* _Task brief_: Continue the announcement about the H5N1 avian influenza vaccine trial from its last sentence.

***** Excerpt to read

Trial of Experimental Avian Flu Vaccine
Mar 24, 2005, 05:24
Fast-track recruitment has begun for a trial to investigate the safety of a vaccine against H5N1 avian influenza, the National Institute of Allergy and Infectious Diseases (NIAID), part of the National Institutes of Health (NIH), announced today.
Sites in Rochester, NY, Baltimore and Los Angeles will enroll a total of 450 healthy adults. The clinical sites are part of the NIAID-sponsored Vaccine and Treatment Evaluation Units (VTEU).
“While there have been relatively few cases worldwide of H5N1 avian influenza infection in humans, the public health community is concerned that the virus will develop the capability of efficiently spreading from human to human and thus create a risk for a worldwide pandemic,” says NIAID Director Anthony S. Fauci, M.D.

**********
***** Data under study

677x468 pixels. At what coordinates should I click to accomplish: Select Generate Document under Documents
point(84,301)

**********
***** Data under study

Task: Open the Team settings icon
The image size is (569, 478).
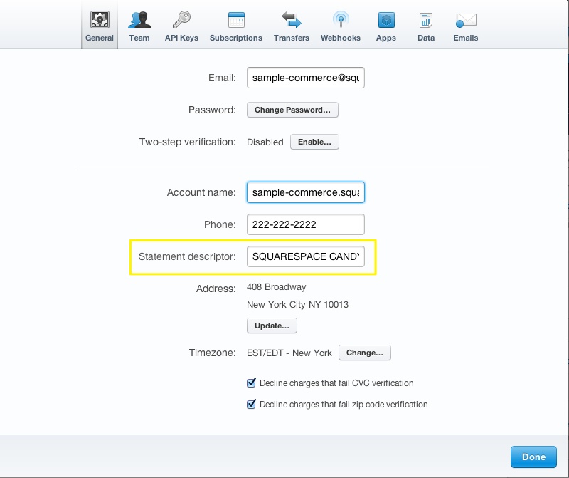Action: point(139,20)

**********

* _Reply_:
“NIAID has supported research on H5N1, the strain responsible for this deadly form of avian influenza, since 1997 when the first cases in humans were reported. The initiation of this vaccine trial marks a key advance in our efforts to prepare to respond to an avian flu pandemic,” adds Dr. Fauci.
Sanofi pasteur, Swiftwater, PA, manufactured the trial vaccine, which is an inactivated vaccine made from an H5N1 virus isolated in Southeast Asia in 2004. Sanofi pasteur, formerly Aventis Pasteur, was awarded a contract by NIAID to manufacture the H5N1 vaccine in May 2004.
This Phase I trial will test the vaccine’s safety and ability to generate an immune response in 450 healthy adults aged 18 to 64. If the vaccine is shown to be safe in adults, there are plans to test it in other populations, such as the elderly and children.
H5N1 avian influenza leads to severe disease in both birds and humans. Between January 2004 and March 11, 2005, there were 69 confirmed cases of and 46 deaths from H5N1 infection in humans reported to the World Health Organization. To date, there has been a small number of cases where human-to-human transmission of the virus may have occurred. However, public health experts fear that the virus may evolve into one that is more easily transmitted between people. If this were to happen, a worldwide pandemic could follow.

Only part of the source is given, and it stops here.